__Problem details__. Only the lines from the one with "Task: Click the S size label" to the end of the data, both ends included, should be output, exactly as they stand and without pictures.

__Recorded data__.

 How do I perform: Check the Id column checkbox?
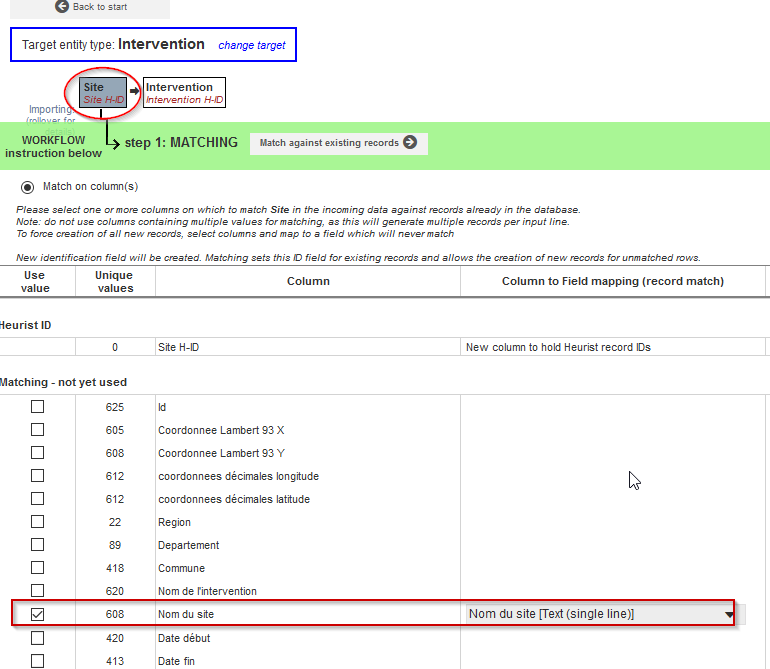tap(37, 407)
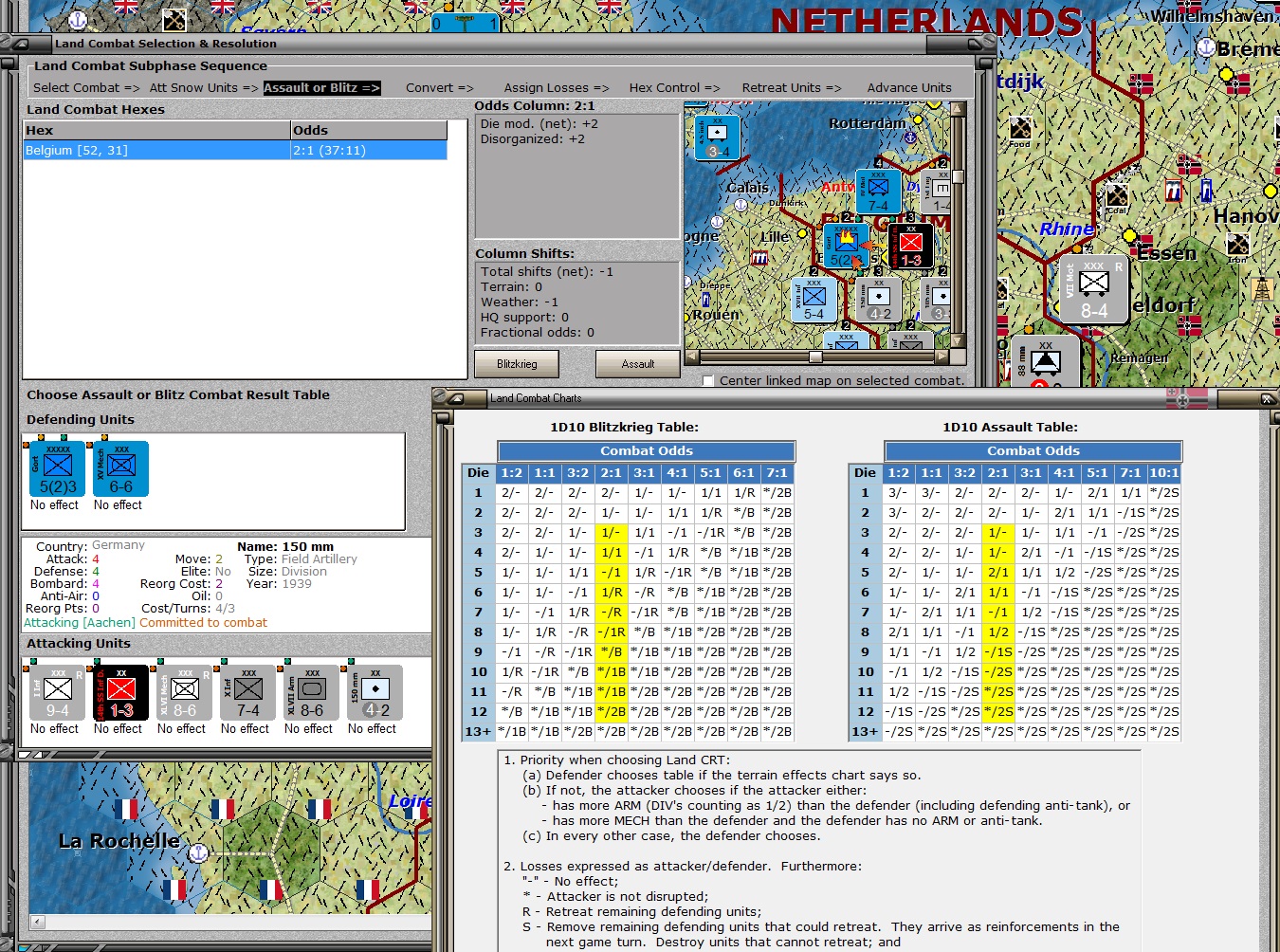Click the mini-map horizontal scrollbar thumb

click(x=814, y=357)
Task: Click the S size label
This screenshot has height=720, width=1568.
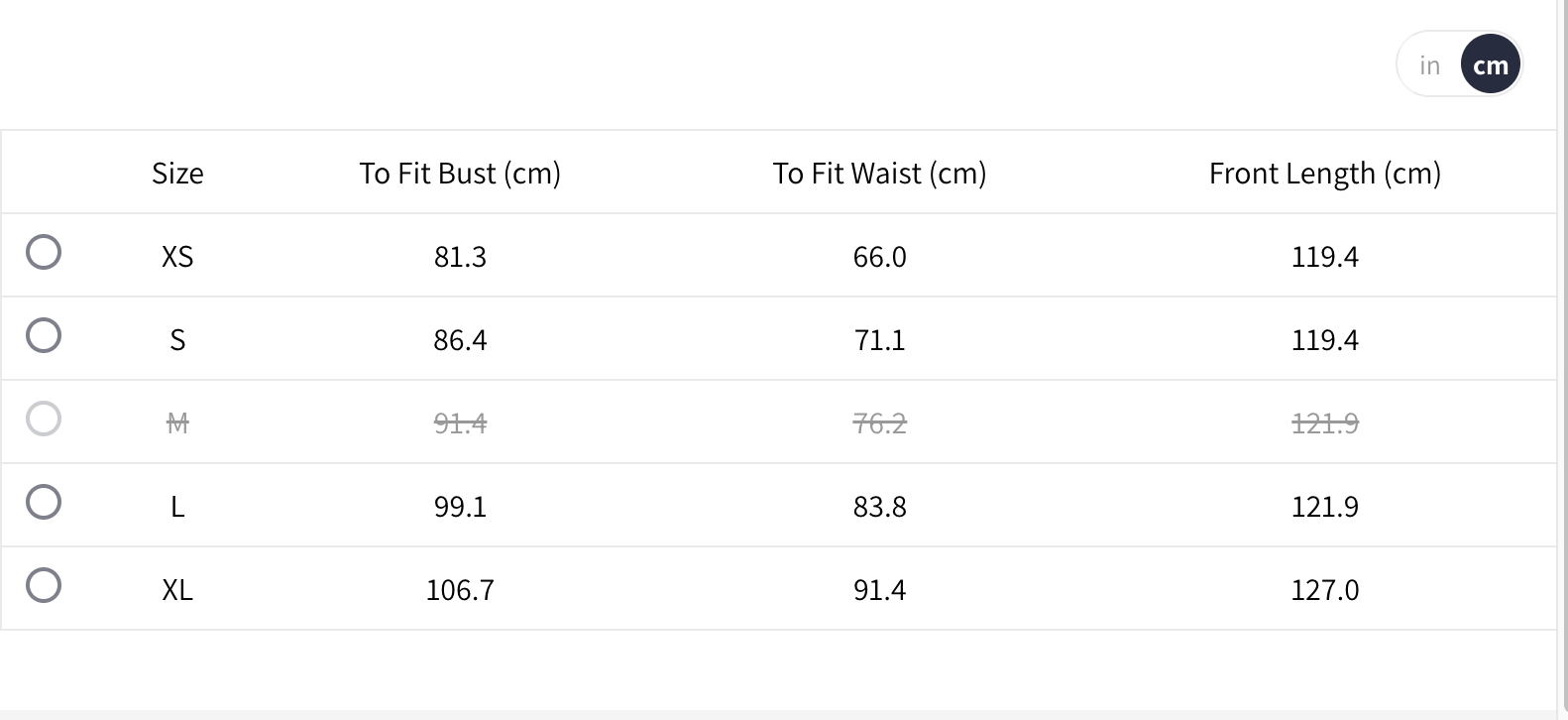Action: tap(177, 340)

__Reply__.
Task: Click the S size label
This screenshot has height=720, width=1568.
Action: tap(177, 340)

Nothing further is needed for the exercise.